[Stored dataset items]
********

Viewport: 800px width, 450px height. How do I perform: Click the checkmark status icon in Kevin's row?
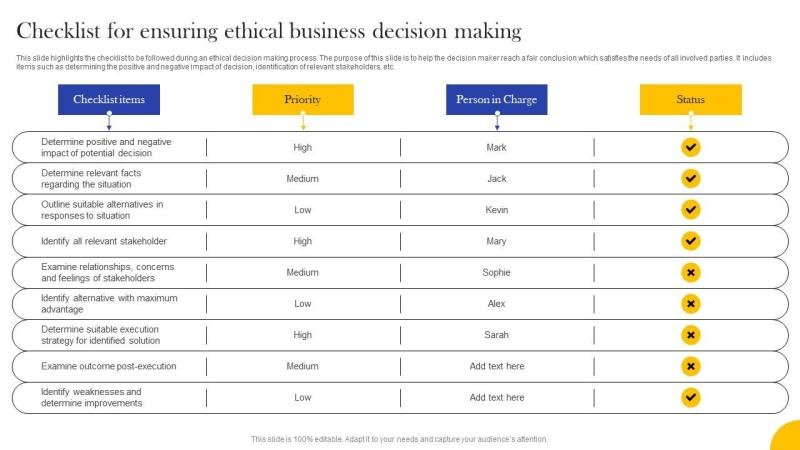point(690,210)
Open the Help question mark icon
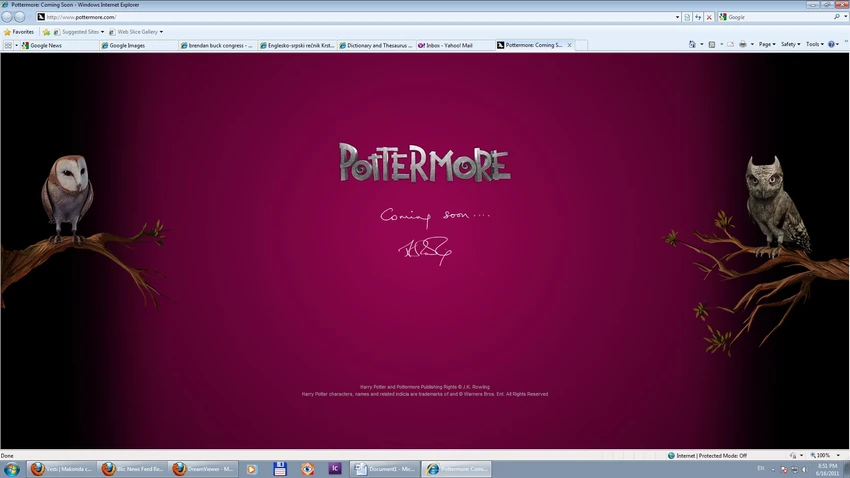The image size is (850, 478). 832,44
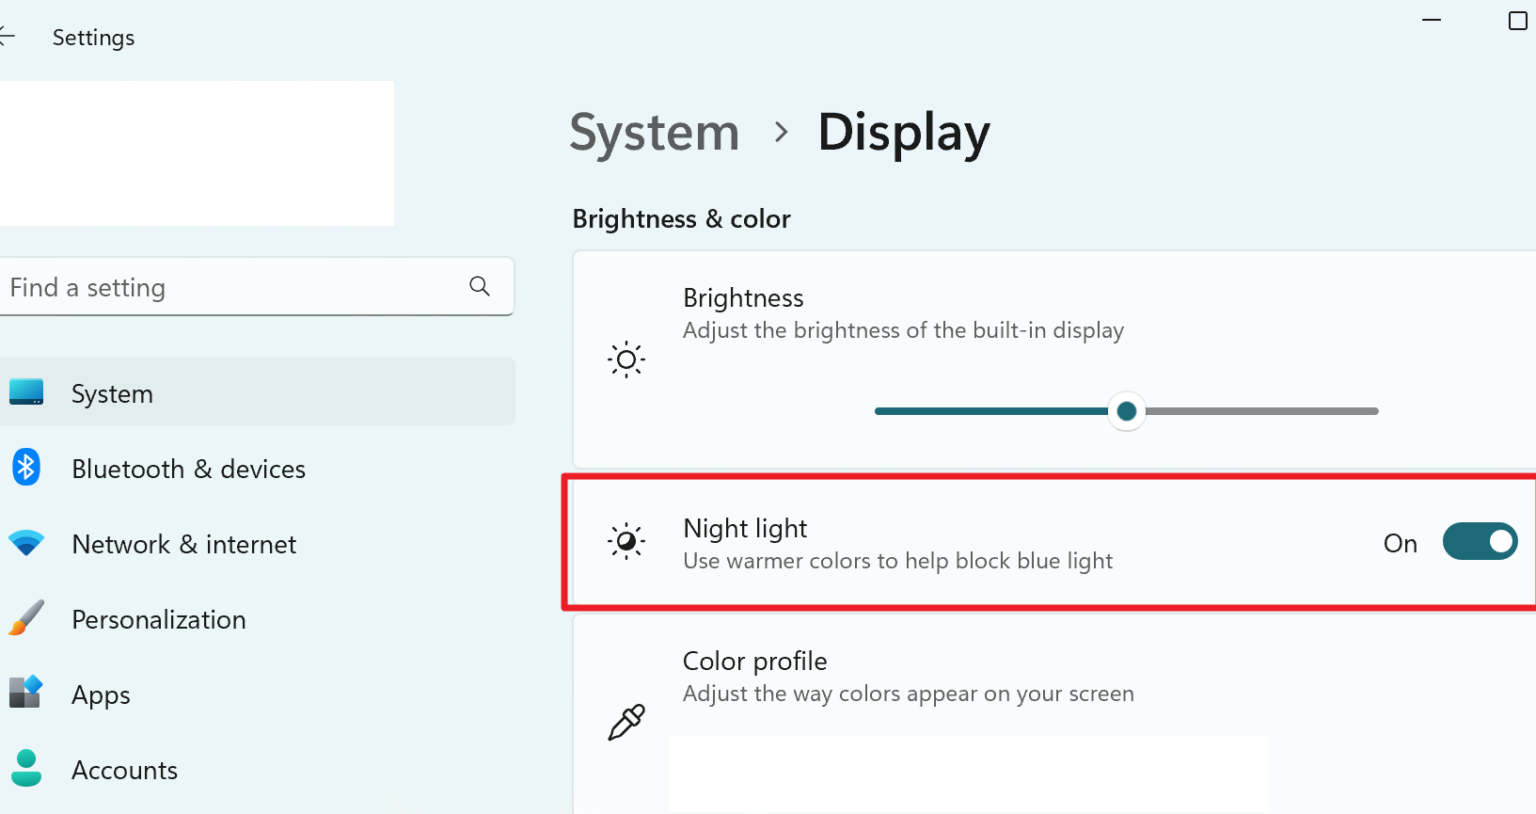Click the Bluetooth icon in sidebar
1536x814 pixels.
(26, 467)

********

Exercise objective
Please retype all the entries word for word, omitting the pictures.

Task solution
Viewport: 800px width, 450px height. How do I perform: Click the checkmark status icon in Kevin's row?
point(690,210)
Open the Help question mark icon
The image size is (850, 478). 832,44
Click the Bluetooth icon in sidebar
1536x814 pixels.
(26, 467)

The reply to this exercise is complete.